Thursday, February 18, 2016

CMS Increases ACA Oversight & Wants to Classify Provider Networks

What can we expect from CMS in 2017?  More oversight, that is what.  CMS intends to take on a bigger regulatory role in reviewing ACA premium rates and categorizing provider networks for qualified health plans (QHPs) offered via the 36 insurance exchanges that rely on the federal platform.



On 12-23-15, CMS issued its fourth annual draft “Letter to Issuers” that participate in the federally facilitated exchanges (FFEs). The 85-page letter reiterates, and in some areas fleshes out, changes that CMS proposed in its nearly 400-page Notice of Benefit and Payment Parameters (BPP) in November. Carriers and other stakeholders have until Jan. 18 to submit comments on the letter.  Carriers, according to CMS’s letter and BPP, must also submit to CMS the Unified Rate Review Template for their QHPs, even if they propose no rate change or a rate decrease.
Apparently CMS will now be less willing to defer to market forces and state regulators in reviewing and certifying 2017 QHPs.  Increased CMS oversight might draw criticism from both insurers and states given current insurer losses, continued funding uncertainties, and the polarized politics of the Affordable Care Act (ACA).  While the letter is aimed at states that rely on HealthCare.gov, it acknowledges that state-based exchanges (SBEs) have the authority to follow the same rules.
While I recognize the need for oversight, I hope this new oversight does not also introduce a new expense in the so called “Affordable” Care Act.
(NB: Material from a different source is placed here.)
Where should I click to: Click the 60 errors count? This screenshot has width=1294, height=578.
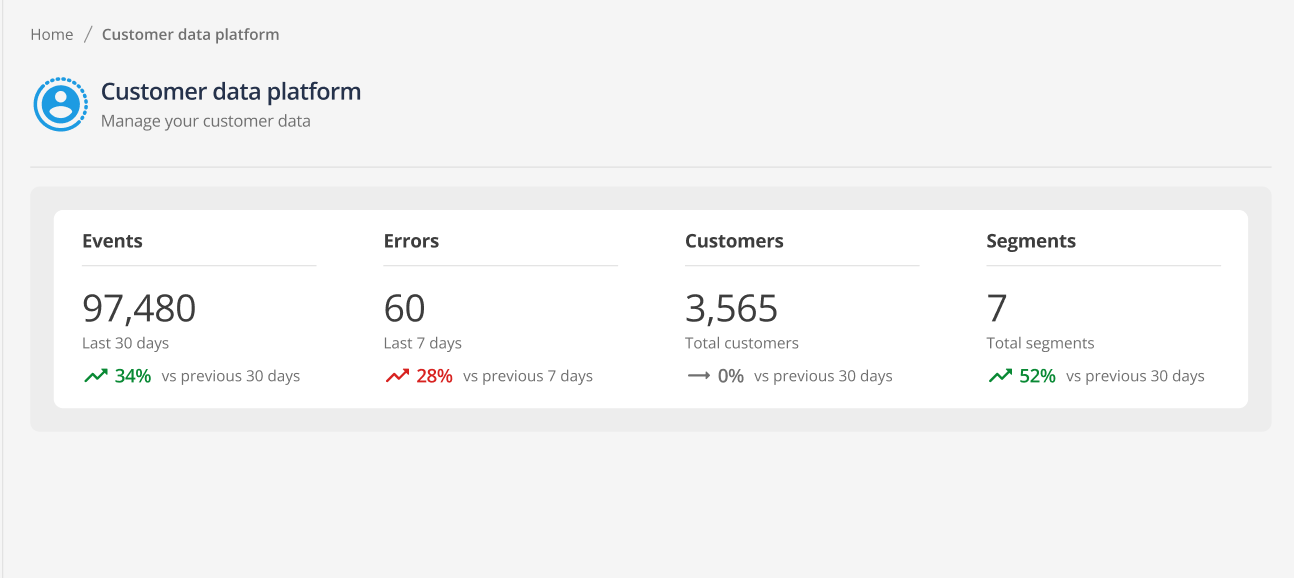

Another area that CMS is looking to regulate is to classify provider networks.  Beginning in 2017, CMS proposes classifying QHP provider networks into one of three tiers. This means that one of the biggest challenges I’ve had in my 23 year insurance career – lack of provider access to a QHP - may get some relief soon.  Health plans that have larger networks will be labeled as “Broad,” while those that are unusually narrow will be classified as “Basic.” Networks that are within one standard deviation of the mean PPR would be classified as “Standard.”  Each network would be compared to networks used by other QHPs in the same geographic area, CMS explained.
Information about a network’s relative breadth would be made available to health plan shoppers, according to the letter.  It also would compare the number of providers in a network to the number of providers included in all QHP networks in a county. This “Provider Participation Rate” (PPR) would then be used as a baseline.
CMS outlined its intention to review network adequacy in its nearly 400-page Notice of Benefit and Payment Parameters (BPP) in November, but only hinted that it might eventually rate provider networks.  CMS also proposed maximum travel times and distance standards for a variety of provider types. For each specialty and standard listed, the issuer would need to provide access to at least one provider for at least 90% of enrollees. CMS expects that insurers will be able to meet the standards at least 90% of the time and will not need to submit justifications more than 10% of the time.
Let’s all hope these proposals take shape before the 2017 enrollment season.